Titania nanotube (TNT) arrays were fabricated by anodic oxidation of titanium foil in various electrolytes and were calcined in dry nitrogen at various temperatures. The morphology, crystallinity, and chemical composition of TNT arrays were studied by means of X-ray diffraction (XRD) and scanning electron microscopy (SEM). Electrochemical impedance spectroscopy (EIS) was employed to investigate the electrical conductivity and capacitance of TNT arrays prior to and after calcination. The results showed that the electrical conductivities of TNT arrays calcined in nitrogen for 3 hours were improved significantly as compared to the as-grown TNT arrays or annealed in air or argon. Well defined oxidation and reduction peaks were observed during the cyclic voltammetric scans at 0.1 V/s in 10 mM K3[Fe(CN)6] solution.

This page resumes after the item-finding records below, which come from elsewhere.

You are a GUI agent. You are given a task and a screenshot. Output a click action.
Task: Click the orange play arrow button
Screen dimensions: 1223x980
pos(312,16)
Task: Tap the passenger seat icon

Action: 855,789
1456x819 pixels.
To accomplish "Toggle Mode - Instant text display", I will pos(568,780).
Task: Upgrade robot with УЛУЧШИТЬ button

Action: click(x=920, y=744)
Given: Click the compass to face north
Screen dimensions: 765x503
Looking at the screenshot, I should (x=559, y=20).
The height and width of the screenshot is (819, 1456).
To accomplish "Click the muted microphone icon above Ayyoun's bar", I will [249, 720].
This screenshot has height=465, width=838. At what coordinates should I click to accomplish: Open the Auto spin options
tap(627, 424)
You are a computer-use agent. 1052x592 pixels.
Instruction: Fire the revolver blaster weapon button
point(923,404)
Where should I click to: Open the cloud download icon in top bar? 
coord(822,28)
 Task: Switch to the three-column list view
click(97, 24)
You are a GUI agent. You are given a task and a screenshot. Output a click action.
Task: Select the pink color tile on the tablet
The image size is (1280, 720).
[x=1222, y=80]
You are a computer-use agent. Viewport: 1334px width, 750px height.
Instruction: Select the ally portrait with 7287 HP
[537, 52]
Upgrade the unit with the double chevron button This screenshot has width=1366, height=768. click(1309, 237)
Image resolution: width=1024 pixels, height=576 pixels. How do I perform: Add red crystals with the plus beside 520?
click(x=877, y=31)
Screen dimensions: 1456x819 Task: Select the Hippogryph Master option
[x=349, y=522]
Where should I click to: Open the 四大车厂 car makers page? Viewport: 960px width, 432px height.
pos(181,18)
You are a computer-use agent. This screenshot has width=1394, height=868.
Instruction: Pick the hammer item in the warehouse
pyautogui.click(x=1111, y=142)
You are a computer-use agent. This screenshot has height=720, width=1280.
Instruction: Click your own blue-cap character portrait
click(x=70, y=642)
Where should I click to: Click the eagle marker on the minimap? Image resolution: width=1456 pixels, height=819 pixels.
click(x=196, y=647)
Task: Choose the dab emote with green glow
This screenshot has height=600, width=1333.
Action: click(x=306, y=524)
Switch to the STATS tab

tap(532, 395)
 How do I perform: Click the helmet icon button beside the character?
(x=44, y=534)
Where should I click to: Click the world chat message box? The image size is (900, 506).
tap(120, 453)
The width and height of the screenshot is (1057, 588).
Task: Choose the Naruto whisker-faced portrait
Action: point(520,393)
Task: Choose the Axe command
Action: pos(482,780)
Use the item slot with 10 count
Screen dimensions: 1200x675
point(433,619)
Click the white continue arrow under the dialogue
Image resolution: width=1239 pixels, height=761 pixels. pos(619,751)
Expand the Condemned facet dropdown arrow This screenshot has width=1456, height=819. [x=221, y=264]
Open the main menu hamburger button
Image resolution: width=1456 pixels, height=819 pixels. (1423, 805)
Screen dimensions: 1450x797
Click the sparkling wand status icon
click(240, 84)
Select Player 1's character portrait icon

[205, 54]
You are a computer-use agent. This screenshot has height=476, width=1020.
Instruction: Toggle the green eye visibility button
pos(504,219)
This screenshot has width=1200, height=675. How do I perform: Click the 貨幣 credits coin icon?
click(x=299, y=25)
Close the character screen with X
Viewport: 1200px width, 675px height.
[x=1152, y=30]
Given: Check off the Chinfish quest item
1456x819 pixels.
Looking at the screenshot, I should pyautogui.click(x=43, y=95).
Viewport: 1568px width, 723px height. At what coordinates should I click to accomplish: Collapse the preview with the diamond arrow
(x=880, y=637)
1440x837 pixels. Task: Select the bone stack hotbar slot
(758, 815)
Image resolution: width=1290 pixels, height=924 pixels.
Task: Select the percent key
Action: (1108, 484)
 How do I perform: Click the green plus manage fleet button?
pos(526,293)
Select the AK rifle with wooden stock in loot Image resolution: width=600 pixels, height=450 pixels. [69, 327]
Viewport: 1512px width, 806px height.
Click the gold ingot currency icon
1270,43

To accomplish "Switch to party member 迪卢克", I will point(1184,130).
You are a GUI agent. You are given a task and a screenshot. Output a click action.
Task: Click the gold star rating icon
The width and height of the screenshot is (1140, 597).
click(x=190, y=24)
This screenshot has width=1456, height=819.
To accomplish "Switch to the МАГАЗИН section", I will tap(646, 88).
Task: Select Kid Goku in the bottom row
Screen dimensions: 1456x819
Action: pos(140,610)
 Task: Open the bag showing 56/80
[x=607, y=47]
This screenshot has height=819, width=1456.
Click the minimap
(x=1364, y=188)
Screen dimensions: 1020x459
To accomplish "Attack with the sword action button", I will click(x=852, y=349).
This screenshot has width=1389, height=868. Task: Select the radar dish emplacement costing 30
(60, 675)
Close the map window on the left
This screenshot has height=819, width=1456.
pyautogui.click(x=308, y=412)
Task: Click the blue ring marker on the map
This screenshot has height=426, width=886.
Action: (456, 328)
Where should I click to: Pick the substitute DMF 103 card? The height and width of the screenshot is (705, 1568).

For the application in biosensing, TNT electrodes co-adsorbed with horseradish peroxidase (HRP) and thionine chloride (Th) were studied for their sensitivity to hydrogen peroxide by means of cyclic voltammetric. The experiments showed that TNT arrays possessed appreciably different sensitivities to H2O2 due to their different conductivity. The best result was found in the TNT arrays annealed in nitrogen. Further analyses revealed that the sensitivity of TNT arrays annealed in nitrogen was increased 4-6 times compared with as-grown TNT arrays, the dynamic range on H2O2 is in the range of 2 x 10(-5) M to 3.6 x 10(-3) M at pH = 6.7 and at a potential of -600 mV (vs. Ag/AgCl).